== Segment start ==

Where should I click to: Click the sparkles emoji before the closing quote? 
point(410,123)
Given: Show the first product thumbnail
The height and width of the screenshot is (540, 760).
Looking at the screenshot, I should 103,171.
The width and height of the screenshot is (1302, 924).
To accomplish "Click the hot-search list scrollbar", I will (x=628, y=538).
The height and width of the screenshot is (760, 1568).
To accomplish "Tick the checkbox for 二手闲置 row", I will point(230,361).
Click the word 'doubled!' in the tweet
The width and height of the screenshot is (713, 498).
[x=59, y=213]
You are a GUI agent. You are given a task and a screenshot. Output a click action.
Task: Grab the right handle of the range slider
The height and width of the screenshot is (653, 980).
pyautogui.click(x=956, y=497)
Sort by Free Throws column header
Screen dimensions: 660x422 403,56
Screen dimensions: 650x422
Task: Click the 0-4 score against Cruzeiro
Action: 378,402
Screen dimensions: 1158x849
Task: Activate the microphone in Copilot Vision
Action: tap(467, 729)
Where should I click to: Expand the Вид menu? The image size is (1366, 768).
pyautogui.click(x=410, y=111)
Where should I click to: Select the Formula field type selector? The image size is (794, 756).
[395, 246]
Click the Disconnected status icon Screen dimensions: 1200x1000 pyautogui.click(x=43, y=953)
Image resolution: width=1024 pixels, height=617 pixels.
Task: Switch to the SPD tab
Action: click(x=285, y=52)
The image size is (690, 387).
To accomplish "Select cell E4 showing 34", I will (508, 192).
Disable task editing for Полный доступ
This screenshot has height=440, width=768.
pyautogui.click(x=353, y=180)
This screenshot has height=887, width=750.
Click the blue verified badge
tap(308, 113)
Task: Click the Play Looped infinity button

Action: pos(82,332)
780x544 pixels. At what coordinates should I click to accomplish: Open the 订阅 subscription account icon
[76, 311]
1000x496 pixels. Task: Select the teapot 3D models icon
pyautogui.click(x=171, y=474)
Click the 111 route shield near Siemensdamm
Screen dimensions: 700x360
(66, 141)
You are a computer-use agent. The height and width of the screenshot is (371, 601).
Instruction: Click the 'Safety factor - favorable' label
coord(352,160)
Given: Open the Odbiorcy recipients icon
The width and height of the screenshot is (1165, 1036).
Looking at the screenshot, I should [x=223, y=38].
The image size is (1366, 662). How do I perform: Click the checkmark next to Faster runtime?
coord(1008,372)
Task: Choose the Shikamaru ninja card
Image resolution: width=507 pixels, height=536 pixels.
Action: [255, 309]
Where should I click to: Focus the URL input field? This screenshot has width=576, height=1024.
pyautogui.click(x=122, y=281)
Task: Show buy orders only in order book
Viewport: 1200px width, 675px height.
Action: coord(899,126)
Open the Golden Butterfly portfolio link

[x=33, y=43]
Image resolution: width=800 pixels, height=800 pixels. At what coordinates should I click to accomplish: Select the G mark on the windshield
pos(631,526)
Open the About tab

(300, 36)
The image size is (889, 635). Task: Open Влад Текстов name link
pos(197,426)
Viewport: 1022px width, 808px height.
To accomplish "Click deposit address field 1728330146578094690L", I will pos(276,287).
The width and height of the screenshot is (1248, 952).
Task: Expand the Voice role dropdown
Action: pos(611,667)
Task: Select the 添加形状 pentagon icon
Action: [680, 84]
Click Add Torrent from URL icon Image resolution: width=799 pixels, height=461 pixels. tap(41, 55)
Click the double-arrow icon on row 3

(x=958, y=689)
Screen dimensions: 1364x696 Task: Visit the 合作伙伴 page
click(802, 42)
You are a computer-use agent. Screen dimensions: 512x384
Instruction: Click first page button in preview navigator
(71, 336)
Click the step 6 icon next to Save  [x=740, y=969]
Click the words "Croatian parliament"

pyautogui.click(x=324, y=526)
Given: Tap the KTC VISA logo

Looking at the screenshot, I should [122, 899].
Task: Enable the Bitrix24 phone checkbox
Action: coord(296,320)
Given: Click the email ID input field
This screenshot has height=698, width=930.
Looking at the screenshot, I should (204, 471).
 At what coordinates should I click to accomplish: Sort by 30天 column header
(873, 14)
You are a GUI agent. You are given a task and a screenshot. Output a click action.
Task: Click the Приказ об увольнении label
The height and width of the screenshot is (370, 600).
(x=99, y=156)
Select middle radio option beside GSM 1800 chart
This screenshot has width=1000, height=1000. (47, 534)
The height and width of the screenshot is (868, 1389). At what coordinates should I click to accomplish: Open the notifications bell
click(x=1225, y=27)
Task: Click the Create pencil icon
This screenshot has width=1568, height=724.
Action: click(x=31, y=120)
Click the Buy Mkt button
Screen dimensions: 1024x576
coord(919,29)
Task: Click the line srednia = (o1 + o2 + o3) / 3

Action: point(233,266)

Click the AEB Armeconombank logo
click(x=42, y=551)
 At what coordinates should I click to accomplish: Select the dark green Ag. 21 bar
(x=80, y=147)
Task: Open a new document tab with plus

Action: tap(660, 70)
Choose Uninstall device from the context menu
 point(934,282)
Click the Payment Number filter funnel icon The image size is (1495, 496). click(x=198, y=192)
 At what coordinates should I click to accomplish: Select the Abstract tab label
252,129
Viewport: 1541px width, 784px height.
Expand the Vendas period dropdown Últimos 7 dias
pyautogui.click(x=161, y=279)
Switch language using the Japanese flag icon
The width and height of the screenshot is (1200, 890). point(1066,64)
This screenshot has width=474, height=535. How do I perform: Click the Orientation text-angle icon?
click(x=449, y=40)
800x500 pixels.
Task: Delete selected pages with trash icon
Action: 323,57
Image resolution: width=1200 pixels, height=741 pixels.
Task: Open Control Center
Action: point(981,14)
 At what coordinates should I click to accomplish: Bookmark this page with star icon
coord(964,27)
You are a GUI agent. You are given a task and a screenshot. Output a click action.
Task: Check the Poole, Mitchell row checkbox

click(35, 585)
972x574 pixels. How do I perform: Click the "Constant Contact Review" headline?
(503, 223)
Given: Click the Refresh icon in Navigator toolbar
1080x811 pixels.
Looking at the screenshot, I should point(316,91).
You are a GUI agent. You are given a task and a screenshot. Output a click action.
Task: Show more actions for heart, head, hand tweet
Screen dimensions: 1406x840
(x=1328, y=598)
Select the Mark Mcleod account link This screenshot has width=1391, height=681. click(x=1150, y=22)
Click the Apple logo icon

== Segment end ==

**Work required:** Return the lines above, from the one containing "Choose Uninstall device from the context menu" to the end, exactly as they stand.

**The answer:**
Choose Uninstall device from the context menu
 point(934,282)
Click the Payment Number filter funnel icon The image size is (1495, 496). click(x=198, y=192)
 At what coordinates should I click to accomplish: Select the Abstract tab label
252,129
Viewport: 1541px width, 784px height.
Expand the Vendas period dropdown Últimos 7 dias
pyautogui.click(x=161, y=279)
Switch language using the Japanese flag icon
The width and height of the screenshot is (1200, 890). point(1066,64)
This screenshot has width=474, height=535. How do I perform: Click the Orientation text-angle icon?
click(x=449, y=40)
800x500 pixels.
Task: Delete selected pages with trash icon
Action: 323,57
Image resolution: width=1200 pixels, height=741 pixels.
Task: Open Control Center
Action: point(981,14)
 At what coordinates should I click to accomplish: Bookmark this page with star icon
coord(964,27)
You are a GUI agent. You are given a task and a screenshot. Output a click action.
Task: Check the Poole, Mitchell row checkbox

click(35, 585)
972x574 pixels. How do I perform: Click the "Constant Contact Review" headline?
(503, 223)
Given: Click the Refresh icon in Navigator toolbar
1080x811 pixels.
Looking at the screenshot, I should point(316,91).
You are a GUI agent. You are given a task and a screenshot. Output a click action.
Task: Show more actions for heart, head, hand tweet
Screen dimensions: 1406x840
(x=1328, y=598)
Select the Mark Mcleod account link This screenshot has width=1391, height=681. click(x=1150, y=22)
Click the Apple logo icon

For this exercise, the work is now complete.